**Work to be completed:** Could you retype all of the data below exactly as given?

**Records shown:**
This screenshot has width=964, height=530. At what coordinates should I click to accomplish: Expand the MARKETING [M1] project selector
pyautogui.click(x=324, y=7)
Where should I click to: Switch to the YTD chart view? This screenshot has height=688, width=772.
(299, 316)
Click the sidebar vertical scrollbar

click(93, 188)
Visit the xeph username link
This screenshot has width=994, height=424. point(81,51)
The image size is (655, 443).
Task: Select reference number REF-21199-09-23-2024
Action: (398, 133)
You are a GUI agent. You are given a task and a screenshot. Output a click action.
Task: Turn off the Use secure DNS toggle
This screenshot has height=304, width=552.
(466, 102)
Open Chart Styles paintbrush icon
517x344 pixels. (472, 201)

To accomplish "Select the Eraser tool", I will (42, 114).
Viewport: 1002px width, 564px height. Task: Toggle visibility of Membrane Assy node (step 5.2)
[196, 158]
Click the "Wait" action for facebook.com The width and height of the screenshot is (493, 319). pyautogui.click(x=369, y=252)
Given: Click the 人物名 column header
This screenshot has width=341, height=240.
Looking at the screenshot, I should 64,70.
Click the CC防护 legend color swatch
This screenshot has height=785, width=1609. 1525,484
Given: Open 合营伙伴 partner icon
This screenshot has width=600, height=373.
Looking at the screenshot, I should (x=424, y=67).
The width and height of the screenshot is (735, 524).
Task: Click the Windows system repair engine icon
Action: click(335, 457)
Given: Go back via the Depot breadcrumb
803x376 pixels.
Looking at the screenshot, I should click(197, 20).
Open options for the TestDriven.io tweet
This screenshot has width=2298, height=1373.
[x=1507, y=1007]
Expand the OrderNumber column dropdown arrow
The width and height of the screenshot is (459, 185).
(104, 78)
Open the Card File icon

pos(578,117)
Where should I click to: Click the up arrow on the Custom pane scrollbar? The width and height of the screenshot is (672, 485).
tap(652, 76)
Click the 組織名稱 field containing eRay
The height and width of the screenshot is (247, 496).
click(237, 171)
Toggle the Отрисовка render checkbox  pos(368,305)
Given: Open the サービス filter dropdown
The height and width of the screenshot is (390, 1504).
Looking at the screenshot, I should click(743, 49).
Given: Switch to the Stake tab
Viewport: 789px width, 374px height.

**Your response:**
This screenshot has width=964, height=530. At what coordinates should I click to accomplish: Expand the MARKETING [M1] project selector
pyautogui.click(x=324, y=7)
Where should I click to: Switch to the YTD chart view? This screenshot has height=688, width=772.
(299, 316)
Click the sidebar vertical scrollbar

click(93, 188)
Visit the xeph username link
This screenshot has width=994, height=424. point(81,51)
The image size is (655, 443).
Task: Select reference number REF-21199-09-23-2024
Action: (398, 133)
You are a GUI agent. You are given a task and a screenshot. Output a click action.
Task: Turn off the Use secure DNS toggle
This screenshot has height=304, width=552.
(466, 102)
Open Chart Styles paintbrush icon
517x344 pixels. (472, 201)

To accomplish "Select the Eraser tool", I will (42, 114).
Viewport: 1002px width, 564px height. Task: Toggle visibility of Membrane Assy node (step 5.2)
[196, 158]
Click the "Wait" action for facebook.com The width and height of the screenshot is (493, 319). pyautogui.click(x=369, y=252)
Given: Click the 人物名 column header
This screenshot has width=341, height=240.
Looking at the screenshot, I should 64,70.
Click the CC防护 legend color swatch
This screenshot has height=785, width=1609. 1525,484
Given: Open 合营伙伴 partner icon
This screenshot has width=600, height=373.
Looking at the screenshot, I should (x=424, y=67).
The width and height of the screenshot is (735, 524).
Task: Click the Windows system repair engine icon
Action: click(335, 457)
Given: Go back via the Depot breadcrumb
803x376 pixels.
Looking at the screenshot, I should click(197, 20).
Open options for the TestDriven.io tweet
This screenshot has width=2298, height=1373.
[x=1507, y=1007]
Expand the OrderNumber column dropdown arrow
The width and height of the screenshot is (459, 185).
(104, 78)
Open the Card File icon

pos(578,117)
Where should I click to: Click the up arrow on the Custom pane scrollbar? The width and height of the screenshot is (672, 485).
tap(652, 76)
Click the 組織名稱 field containing eRay
The height and width of the screenshot is (247, 496).
click(237, 171)
Toggle the Отрисовка render checkbox  pos(368,305)
Given: Open the サービス filter dropdown
The height and width of the screenshot is (390, 1504).
Looking at the screenshot, I should click(743, 49).
Given: Switch to the Stake tab
Viewport: 789px width, 374px height.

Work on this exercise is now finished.